Group-specific PCR primers for the phylum Acidobacteria designed based on the comparative analysis of 16S rRNA gene sequences.

We performed a comprehensive phylogenetic analysis of the phylum Acidobacteria and developed novel, group-specific PCR primers for Acidobacteria and its class-level subgroups. Acidobacterial 16S rRNA gene sequences deposited in the RDP database were used to construct a local database then subsequently analyzed. A total of 556 phylotypes were observed and the majority of the phylotypes belonged to five major subgroups (subgroups 1, 2, 3, 4, and 6), which comprised >80% of the acidobacterial sequences in the RDP database.
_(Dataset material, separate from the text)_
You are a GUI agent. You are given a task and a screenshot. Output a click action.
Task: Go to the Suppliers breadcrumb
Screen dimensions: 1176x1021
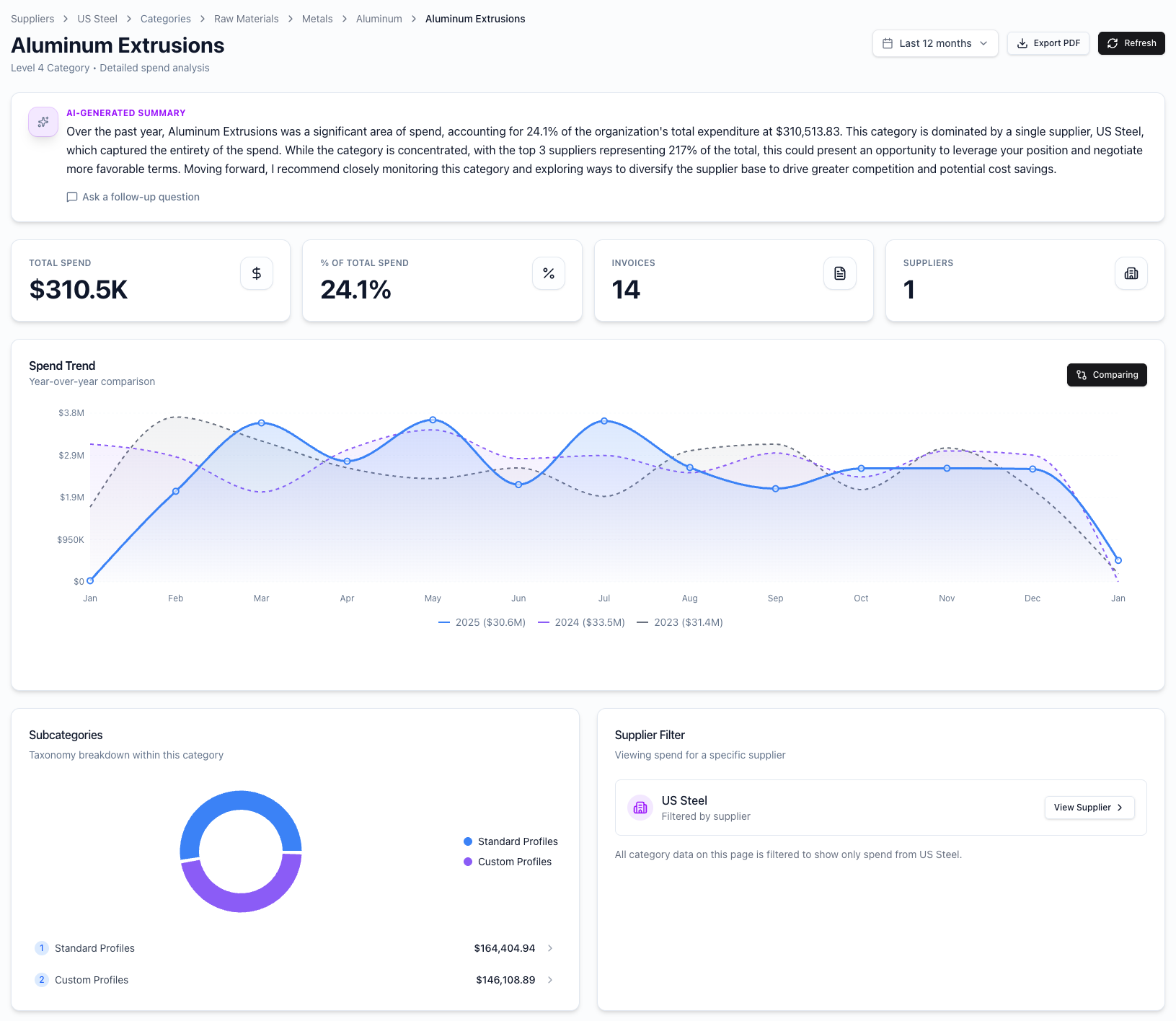point(32,19)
Phylum-specific and subgroup-specific primers were designed from the consensus sequences of the phylotype sequences, and the specificities of the designed primers were evaluated both in silico and empirically for coverage and tolerance. The phylum-specific primer ACIDO, which was designed in this study, showed increased coverage for Acidobacteria, as compared to the previous phylum-specific primer 31F. However, the tolerance of the primer ACIDO for non-target sequences was slightly higher than that of the primer 31F. We also developed subgroup-specific PCR primers for the major subgroups of Acidobacteria, except for subgroup 4. Subgroup-specific primers S1, S2, and S3, which targeted subgroups 1, 2, and 3, respectively, showed high coverage for their target subgroups and low tolerance for non-target sequences. However, the primer S6 targeting subgroup 6 showed a lower specificity in its empirical evaluation than expected from the in silico results. The subgroup-specific primers, as well as the phylum-specific primer designed in this study, will be valuable tools in understanding the phylogenetic diversity and ecological niche of the phylum Acidobacteria and its subgroups.